ABOUT THIS EXERCISE:
Report every line of the entries that contains the word "PNRR".

*** Opening of GIVEN ENTRIES ***

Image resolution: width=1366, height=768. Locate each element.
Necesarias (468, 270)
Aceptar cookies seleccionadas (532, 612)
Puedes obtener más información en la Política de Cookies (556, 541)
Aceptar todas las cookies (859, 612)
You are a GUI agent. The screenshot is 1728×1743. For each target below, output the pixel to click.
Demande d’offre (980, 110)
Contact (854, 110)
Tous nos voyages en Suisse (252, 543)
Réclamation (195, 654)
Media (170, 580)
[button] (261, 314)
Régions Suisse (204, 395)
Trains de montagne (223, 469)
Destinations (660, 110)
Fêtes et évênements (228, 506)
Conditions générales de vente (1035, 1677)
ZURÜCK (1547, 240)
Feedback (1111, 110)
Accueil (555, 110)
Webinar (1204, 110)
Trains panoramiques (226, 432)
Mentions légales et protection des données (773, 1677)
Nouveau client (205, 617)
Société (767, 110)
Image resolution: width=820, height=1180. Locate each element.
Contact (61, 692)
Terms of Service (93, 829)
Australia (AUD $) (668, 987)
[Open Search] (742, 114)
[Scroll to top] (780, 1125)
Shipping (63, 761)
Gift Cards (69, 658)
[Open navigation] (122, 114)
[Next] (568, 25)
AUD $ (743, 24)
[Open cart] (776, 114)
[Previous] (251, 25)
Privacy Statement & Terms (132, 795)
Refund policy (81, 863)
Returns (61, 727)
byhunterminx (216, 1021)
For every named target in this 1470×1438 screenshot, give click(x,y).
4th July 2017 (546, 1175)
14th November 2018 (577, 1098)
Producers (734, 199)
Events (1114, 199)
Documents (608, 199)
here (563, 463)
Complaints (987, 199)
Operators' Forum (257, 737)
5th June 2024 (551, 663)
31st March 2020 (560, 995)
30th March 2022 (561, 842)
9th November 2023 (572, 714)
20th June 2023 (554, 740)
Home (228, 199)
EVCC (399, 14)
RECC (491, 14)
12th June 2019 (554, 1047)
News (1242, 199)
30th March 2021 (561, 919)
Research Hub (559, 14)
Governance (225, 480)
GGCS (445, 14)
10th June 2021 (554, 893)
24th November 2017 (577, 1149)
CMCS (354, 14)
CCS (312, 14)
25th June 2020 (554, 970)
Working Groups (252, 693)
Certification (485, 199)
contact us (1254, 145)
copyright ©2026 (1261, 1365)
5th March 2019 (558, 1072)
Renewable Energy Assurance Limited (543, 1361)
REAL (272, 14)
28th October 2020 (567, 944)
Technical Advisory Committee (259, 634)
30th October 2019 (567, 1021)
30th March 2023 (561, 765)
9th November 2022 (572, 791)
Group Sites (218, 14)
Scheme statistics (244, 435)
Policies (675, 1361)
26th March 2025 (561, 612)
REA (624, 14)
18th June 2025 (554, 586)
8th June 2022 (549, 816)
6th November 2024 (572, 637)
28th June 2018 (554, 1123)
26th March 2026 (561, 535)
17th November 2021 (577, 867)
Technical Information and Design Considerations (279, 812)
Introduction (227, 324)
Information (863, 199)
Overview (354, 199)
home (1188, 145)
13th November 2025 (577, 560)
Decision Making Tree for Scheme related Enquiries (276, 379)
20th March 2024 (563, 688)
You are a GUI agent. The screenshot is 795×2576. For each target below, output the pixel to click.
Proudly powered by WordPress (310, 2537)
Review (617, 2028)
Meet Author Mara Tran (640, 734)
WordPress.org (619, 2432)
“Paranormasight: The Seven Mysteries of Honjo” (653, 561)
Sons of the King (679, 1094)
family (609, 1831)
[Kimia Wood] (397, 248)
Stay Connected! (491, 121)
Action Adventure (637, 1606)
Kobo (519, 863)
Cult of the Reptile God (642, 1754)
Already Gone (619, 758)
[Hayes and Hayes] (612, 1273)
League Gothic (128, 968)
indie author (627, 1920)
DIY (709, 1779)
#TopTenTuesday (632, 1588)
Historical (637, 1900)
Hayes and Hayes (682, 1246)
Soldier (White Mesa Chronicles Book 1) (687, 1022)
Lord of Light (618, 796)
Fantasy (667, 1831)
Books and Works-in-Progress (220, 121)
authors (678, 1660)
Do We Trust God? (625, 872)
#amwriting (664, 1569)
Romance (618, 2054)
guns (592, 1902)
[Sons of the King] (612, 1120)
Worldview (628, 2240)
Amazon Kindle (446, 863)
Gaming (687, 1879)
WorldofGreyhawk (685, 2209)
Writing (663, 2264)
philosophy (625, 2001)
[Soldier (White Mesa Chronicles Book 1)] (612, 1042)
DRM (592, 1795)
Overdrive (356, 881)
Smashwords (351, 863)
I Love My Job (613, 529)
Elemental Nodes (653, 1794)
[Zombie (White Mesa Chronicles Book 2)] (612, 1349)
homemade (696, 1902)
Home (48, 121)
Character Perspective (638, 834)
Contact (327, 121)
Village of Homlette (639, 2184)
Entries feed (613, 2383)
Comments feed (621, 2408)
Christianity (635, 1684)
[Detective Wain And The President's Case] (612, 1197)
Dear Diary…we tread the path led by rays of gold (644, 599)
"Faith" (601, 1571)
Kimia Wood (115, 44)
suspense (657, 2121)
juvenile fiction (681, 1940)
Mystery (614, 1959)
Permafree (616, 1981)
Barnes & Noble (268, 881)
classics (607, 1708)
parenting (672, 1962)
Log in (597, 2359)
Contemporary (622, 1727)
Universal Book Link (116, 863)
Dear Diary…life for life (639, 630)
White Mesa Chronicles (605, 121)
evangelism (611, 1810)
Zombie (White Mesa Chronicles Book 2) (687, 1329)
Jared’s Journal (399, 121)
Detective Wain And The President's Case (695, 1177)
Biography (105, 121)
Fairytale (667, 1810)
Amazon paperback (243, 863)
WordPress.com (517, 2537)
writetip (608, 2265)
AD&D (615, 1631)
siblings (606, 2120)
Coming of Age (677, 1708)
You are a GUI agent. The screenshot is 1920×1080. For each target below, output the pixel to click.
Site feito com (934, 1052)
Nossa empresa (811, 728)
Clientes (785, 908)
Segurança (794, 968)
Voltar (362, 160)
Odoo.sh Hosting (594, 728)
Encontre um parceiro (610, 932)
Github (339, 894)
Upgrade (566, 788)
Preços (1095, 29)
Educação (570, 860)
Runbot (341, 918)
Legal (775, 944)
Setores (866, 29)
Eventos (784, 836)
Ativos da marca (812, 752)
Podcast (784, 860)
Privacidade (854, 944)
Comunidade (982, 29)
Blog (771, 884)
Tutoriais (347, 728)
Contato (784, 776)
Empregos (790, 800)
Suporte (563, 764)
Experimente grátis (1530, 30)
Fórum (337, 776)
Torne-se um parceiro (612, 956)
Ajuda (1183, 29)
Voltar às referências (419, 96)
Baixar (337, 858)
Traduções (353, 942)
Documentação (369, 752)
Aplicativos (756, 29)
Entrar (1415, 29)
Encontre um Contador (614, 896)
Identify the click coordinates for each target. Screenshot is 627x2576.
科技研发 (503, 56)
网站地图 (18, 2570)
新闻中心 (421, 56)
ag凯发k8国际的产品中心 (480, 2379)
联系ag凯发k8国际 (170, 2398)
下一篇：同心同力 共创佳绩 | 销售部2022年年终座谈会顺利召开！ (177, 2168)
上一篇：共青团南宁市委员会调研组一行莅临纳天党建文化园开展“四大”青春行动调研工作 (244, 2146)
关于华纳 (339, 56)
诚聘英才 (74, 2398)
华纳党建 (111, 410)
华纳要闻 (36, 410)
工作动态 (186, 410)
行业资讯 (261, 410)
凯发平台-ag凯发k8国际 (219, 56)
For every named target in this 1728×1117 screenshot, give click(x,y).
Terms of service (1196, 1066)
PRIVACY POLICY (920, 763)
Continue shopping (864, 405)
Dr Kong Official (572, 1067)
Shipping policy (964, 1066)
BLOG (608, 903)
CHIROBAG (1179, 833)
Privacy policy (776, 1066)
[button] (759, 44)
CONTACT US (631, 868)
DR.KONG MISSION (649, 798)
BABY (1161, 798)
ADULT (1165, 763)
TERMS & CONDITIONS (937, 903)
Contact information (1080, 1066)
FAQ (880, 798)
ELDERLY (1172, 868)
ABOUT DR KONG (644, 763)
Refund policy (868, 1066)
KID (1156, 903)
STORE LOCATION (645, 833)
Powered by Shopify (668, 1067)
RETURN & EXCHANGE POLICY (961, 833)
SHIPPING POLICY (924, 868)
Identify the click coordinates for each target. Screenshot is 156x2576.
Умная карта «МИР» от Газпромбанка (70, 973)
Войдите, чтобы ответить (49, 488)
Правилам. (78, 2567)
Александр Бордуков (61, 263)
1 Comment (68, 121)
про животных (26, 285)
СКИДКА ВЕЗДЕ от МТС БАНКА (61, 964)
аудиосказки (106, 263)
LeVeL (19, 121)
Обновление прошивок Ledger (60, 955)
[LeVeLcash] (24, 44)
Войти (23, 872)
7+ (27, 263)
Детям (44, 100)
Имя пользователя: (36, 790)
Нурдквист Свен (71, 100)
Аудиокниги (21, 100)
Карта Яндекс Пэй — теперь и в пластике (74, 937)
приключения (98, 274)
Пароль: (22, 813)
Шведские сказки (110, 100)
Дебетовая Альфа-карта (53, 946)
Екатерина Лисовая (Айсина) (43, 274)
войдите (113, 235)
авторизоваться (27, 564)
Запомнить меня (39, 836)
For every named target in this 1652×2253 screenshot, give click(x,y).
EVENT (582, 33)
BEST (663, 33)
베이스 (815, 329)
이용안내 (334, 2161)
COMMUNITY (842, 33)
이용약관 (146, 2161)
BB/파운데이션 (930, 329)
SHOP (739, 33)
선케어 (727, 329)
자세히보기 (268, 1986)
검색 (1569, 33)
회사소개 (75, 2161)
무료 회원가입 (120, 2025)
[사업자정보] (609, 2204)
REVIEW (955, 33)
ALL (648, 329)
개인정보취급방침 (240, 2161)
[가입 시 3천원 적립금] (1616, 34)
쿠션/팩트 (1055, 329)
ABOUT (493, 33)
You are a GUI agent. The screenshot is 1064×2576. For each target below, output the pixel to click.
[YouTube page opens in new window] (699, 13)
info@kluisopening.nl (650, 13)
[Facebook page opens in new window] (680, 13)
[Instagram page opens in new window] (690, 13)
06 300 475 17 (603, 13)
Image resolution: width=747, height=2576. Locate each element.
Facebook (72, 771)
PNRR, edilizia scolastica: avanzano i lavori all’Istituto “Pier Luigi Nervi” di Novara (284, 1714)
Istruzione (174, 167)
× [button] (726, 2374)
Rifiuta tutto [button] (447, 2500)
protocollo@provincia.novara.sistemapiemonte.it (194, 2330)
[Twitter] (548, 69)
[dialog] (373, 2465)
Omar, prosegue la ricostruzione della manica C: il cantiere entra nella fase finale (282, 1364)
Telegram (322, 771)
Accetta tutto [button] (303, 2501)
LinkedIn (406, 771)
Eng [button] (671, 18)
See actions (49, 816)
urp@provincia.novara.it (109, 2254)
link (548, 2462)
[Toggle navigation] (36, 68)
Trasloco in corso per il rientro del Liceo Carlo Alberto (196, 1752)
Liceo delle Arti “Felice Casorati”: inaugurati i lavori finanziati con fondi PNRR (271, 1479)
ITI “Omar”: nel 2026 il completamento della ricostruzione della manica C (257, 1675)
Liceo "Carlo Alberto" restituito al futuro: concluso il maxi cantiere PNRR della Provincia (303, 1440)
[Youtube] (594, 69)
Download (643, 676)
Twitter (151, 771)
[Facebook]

*** Close of GIVEN ENTRIES ***

RESPONSE BOX:
PNRR, edilizia scolastica: avanzano i lavori all’Istituto “Pier Luigi Nervi” di Novara (284, 1714)
Liceo delle Arti “Felice Casorati”: inaugurati i lavori finanziati con fondi PNRR (271, 1479)
Liceo "Carlo Alberto" restituito al futuro: concluso il maxi cantiere PNRR della Provincia (303, 1440)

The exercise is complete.